***** The data *****

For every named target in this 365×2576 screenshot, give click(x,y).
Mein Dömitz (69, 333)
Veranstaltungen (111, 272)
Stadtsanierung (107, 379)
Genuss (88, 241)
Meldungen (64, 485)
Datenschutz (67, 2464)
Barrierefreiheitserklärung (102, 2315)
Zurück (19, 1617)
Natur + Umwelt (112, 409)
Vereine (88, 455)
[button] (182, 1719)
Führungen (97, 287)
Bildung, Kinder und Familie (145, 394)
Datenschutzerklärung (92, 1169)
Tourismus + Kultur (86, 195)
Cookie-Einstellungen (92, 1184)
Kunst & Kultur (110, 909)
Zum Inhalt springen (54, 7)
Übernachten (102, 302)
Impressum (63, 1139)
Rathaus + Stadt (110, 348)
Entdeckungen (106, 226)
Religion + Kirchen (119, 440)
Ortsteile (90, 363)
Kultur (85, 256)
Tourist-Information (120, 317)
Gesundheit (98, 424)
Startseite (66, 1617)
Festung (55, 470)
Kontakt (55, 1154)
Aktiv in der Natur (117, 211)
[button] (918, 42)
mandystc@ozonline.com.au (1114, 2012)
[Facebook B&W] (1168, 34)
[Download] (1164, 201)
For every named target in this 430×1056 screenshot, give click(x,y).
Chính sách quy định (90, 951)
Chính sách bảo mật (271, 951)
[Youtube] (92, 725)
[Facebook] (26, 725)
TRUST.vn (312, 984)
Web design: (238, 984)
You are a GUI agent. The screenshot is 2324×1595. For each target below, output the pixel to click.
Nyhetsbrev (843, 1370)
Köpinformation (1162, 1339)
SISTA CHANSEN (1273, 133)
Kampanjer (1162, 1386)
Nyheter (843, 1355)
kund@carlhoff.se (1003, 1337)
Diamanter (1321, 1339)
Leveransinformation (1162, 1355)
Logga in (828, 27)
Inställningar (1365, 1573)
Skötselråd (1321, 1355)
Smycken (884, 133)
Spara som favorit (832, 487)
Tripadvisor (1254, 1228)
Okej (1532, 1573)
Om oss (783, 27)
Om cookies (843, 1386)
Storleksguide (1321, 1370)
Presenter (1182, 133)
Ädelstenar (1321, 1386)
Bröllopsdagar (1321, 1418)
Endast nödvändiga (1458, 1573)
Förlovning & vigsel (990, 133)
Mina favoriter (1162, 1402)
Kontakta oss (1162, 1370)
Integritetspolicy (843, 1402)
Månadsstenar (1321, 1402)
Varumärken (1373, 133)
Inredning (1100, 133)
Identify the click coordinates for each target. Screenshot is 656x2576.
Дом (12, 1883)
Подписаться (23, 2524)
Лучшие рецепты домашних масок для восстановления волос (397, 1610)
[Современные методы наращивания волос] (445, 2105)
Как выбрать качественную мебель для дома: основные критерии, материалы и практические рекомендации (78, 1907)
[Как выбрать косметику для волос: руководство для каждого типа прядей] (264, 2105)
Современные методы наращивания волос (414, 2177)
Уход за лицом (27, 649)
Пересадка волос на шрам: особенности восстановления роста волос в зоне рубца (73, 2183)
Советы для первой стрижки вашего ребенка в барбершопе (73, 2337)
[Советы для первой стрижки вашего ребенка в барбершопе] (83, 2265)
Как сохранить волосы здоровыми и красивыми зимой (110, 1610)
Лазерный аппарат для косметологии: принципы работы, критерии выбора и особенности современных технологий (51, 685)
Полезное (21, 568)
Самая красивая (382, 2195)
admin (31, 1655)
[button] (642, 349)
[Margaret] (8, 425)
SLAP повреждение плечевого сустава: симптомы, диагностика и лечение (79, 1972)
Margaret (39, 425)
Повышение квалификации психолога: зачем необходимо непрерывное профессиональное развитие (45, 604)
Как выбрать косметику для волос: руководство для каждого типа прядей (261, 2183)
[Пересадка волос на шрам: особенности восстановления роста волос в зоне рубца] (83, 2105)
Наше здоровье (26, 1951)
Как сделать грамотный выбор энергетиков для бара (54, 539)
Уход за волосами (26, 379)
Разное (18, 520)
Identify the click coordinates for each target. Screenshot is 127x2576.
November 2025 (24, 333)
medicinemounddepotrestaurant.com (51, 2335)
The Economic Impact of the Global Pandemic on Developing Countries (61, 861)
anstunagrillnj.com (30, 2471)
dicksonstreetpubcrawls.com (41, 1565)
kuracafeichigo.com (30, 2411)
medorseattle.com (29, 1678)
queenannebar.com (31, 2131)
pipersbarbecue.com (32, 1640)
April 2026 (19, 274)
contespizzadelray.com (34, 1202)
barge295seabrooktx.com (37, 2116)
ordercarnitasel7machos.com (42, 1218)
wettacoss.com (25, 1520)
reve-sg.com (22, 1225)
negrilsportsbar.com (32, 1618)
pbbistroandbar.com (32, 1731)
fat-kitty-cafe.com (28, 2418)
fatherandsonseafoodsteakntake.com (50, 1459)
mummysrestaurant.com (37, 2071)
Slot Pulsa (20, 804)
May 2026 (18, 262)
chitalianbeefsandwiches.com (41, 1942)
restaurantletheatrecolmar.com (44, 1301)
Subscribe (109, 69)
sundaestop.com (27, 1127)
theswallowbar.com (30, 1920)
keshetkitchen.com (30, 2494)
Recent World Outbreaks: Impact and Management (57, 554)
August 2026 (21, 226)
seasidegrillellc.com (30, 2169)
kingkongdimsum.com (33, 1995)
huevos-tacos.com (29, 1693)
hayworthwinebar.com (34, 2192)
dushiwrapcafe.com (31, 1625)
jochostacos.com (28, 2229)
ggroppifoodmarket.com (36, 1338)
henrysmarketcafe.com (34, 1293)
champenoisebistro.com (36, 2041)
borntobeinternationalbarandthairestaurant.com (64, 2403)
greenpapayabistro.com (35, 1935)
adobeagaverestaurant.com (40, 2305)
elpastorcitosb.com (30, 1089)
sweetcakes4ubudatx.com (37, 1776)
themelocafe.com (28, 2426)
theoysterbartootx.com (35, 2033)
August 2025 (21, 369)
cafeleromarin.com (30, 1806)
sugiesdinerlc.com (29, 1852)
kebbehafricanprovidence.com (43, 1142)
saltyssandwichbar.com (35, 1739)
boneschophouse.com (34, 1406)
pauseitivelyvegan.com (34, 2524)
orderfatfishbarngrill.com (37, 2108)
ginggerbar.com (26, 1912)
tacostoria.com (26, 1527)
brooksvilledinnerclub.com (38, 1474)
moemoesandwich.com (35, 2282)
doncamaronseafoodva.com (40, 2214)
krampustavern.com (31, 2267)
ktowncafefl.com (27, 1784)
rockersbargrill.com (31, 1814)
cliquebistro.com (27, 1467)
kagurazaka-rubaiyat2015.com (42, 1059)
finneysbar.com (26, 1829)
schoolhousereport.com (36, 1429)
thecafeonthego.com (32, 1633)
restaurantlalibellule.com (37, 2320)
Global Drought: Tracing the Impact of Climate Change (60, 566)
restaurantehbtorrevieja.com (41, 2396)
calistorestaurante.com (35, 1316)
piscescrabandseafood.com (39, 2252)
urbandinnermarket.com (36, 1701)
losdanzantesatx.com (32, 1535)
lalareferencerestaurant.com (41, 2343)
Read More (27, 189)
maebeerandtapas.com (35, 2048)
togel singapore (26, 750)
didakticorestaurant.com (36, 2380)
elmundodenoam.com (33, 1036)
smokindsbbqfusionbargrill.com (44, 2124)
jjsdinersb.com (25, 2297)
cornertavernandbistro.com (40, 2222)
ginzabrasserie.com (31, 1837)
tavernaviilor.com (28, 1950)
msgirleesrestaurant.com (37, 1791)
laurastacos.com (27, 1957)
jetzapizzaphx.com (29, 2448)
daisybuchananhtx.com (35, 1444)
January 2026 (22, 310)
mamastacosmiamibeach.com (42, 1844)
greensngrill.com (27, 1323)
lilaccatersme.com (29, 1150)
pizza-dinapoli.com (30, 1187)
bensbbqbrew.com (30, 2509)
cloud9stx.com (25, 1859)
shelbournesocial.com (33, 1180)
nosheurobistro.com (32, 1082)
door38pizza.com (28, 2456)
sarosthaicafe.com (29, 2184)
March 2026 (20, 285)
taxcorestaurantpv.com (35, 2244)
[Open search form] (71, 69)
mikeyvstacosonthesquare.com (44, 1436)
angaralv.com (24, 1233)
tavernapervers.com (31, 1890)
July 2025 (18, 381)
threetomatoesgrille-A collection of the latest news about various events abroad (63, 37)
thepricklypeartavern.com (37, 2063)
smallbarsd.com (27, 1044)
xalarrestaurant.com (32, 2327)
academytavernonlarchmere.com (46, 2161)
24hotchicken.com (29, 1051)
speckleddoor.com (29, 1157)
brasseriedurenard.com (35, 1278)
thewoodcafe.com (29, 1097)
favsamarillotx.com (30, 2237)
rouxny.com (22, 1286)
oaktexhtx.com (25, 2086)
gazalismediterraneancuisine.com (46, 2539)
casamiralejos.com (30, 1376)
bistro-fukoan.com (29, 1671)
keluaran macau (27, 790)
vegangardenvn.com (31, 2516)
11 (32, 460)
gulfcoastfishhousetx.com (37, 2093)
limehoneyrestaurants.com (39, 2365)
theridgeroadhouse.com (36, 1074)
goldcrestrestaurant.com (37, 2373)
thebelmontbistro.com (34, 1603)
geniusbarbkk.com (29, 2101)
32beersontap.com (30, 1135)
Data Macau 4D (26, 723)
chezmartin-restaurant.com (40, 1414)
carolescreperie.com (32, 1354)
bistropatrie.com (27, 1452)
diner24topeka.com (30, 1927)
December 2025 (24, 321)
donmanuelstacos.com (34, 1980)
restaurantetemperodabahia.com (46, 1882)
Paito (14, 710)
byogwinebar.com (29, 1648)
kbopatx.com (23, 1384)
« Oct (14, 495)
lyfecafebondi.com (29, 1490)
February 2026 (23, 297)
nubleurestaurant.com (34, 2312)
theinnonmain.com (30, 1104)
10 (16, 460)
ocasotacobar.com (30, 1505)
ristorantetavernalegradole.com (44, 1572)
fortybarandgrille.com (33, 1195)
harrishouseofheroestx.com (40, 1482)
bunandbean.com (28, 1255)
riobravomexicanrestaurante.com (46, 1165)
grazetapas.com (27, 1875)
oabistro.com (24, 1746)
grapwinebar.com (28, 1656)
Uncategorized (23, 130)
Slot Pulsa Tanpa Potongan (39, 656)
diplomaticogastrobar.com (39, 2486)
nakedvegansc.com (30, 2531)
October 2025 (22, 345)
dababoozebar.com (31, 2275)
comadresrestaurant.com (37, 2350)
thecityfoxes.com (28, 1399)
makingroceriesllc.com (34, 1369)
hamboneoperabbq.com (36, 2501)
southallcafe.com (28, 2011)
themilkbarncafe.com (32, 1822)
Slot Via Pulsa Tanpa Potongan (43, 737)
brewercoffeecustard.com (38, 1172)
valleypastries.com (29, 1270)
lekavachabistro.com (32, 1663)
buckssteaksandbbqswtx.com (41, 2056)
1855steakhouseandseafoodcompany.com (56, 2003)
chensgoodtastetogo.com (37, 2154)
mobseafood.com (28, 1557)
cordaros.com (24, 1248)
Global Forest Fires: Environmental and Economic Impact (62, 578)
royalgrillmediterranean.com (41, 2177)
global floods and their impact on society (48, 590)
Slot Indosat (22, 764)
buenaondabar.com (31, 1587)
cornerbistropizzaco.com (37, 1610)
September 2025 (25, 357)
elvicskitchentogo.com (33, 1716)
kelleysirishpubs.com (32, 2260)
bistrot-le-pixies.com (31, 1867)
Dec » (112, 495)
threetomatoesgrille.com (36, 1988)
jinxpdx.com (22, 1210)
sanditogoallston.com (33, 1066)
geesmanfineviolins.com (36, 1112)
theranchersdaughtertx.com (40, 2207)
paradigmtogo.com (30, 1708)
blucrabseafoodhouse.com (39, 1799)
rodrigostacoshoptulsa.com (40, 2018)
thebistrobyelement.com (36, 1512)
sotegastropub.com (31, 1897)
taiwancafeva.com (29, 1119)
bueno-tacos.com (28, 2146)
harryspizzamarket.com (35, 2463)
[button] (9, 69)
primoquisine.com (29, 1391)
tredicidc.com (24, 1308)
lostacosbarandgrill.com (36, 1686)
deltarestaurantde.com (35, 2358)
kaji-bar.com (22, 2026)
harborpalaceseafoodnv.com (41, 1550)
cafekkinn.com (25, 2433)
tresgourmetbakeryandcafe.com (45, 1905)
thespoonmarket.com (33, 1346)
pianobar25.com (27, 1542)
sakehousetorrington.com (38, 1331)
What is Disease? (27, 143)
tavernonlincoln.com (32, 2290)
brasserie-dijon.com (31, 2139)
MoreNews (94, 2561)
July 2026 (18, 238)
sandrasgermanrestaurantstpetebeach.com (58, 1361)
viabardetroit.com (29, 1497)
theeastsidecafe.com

*****

**Instructions for the task**
Search the records above for the string "Современные". Copy every line that contains it.

**Answer area**
[Современные методы наращивания волос] (445, 2105)
Современные методы наращивания волос (414, 2177)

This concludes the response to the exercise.